> **Collected data**:
════════════════

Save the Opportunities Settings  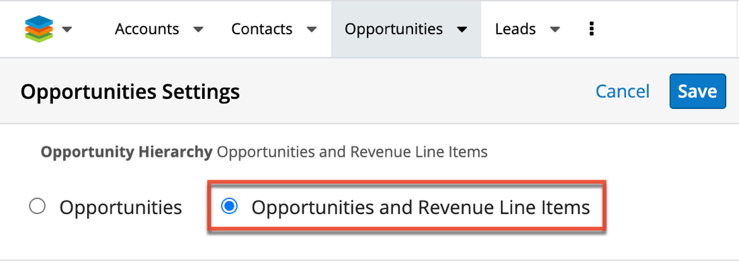[697, 91]
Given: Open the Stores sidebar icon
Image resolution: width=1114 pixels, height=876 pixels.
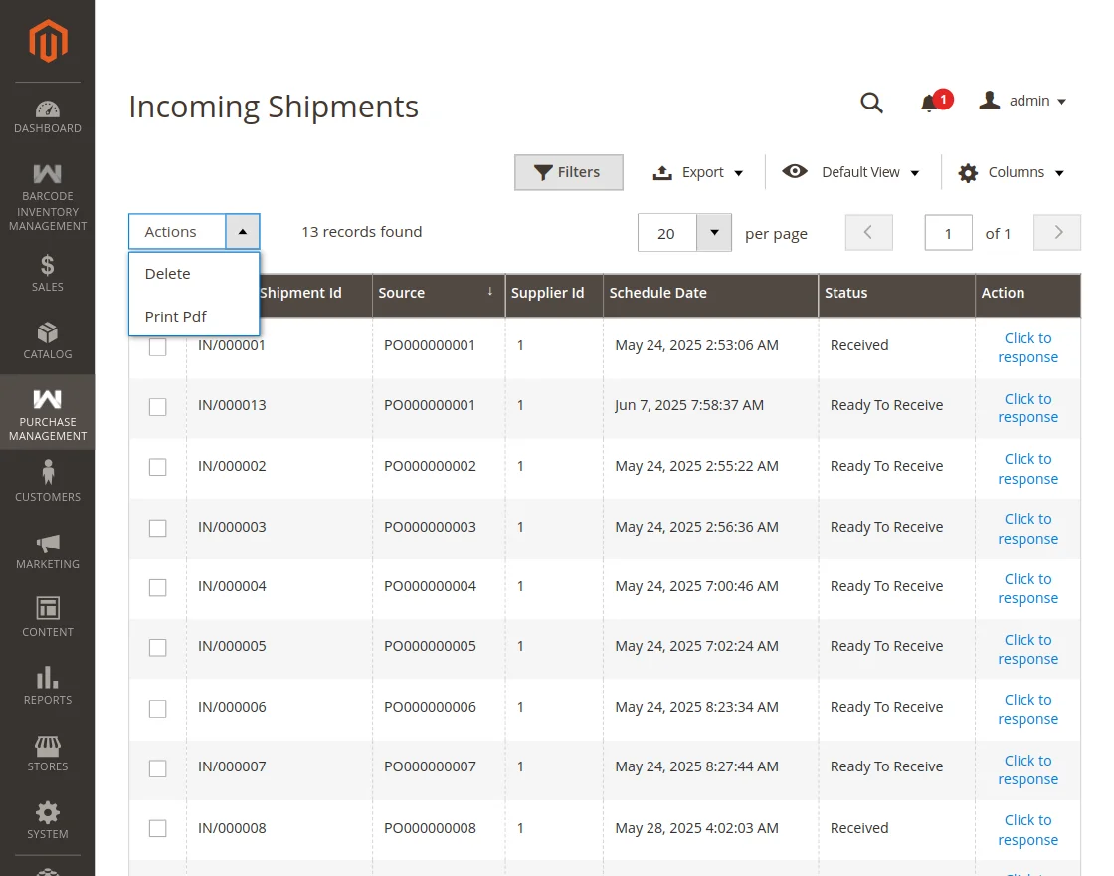Looking at the screenshot, I should point(47,745).
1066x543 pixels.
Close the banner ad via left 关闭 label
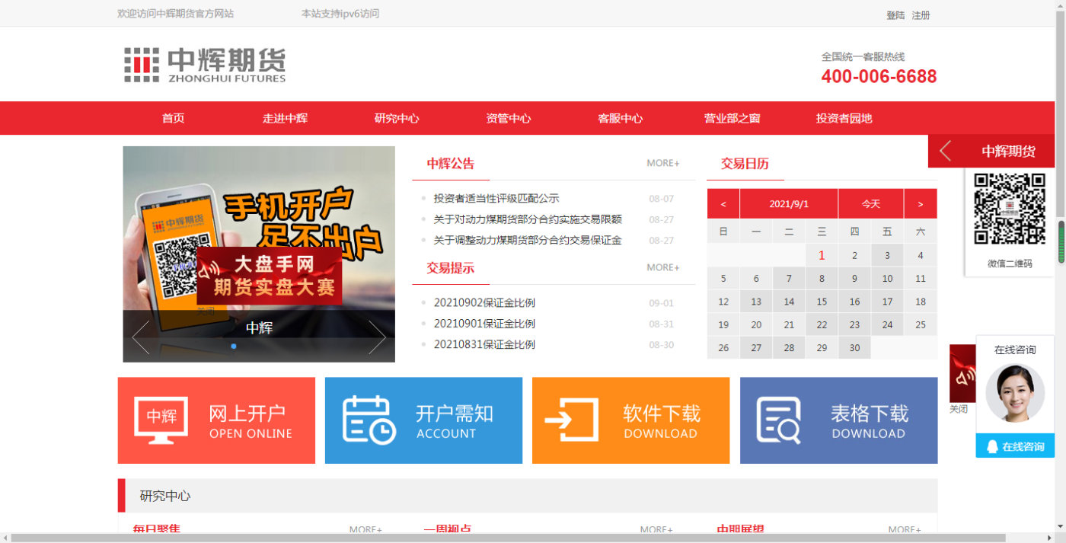[x=206, y=309]
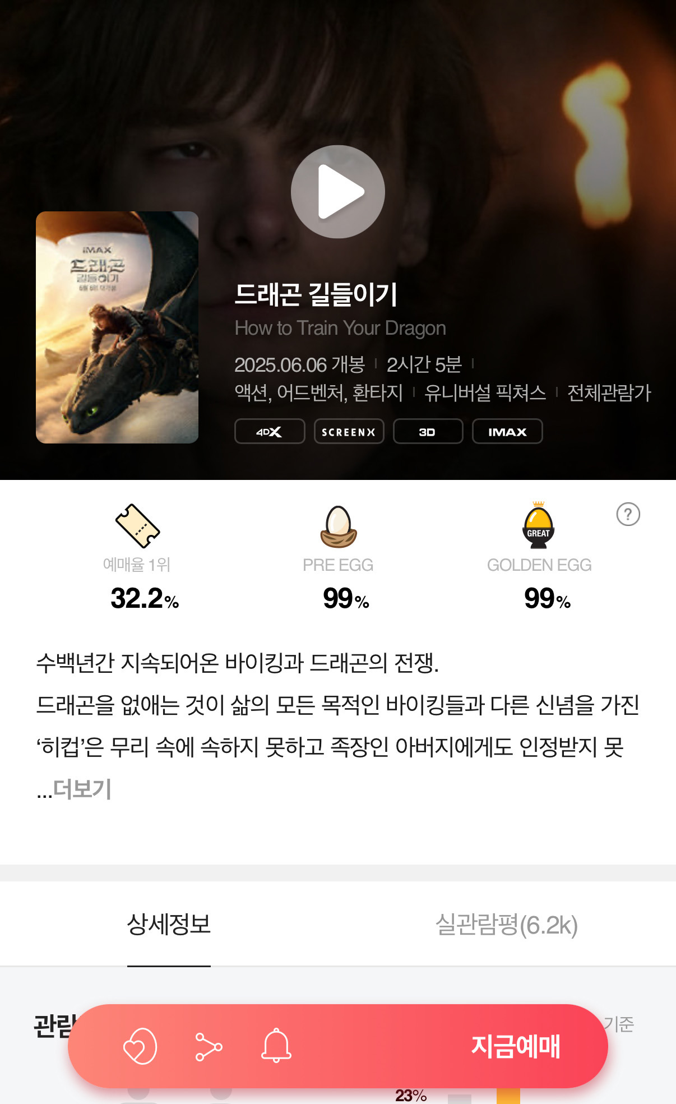Tap the 32.2% reservation rate value

tap(145, 598)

════════════════

> **Required action**: The lines to copy begin at the one containing "Given: Open the Stores sidebar icon" and end at the last line of the records. Set down exactly those lines and no others, both ends included, and omit all pictures.

> **Exercise response**:
Given: Open the Stores sidebar icon
Image resolution: width=1114 pixels, height=876 pixels.
Looking at the screenshot, I should point(47,745).
1066x543 pixels.
Close the banner ad via left 关闭 label
[x=206, y=309]
Tap the 32.2% reservation rate value

tap(145, 598)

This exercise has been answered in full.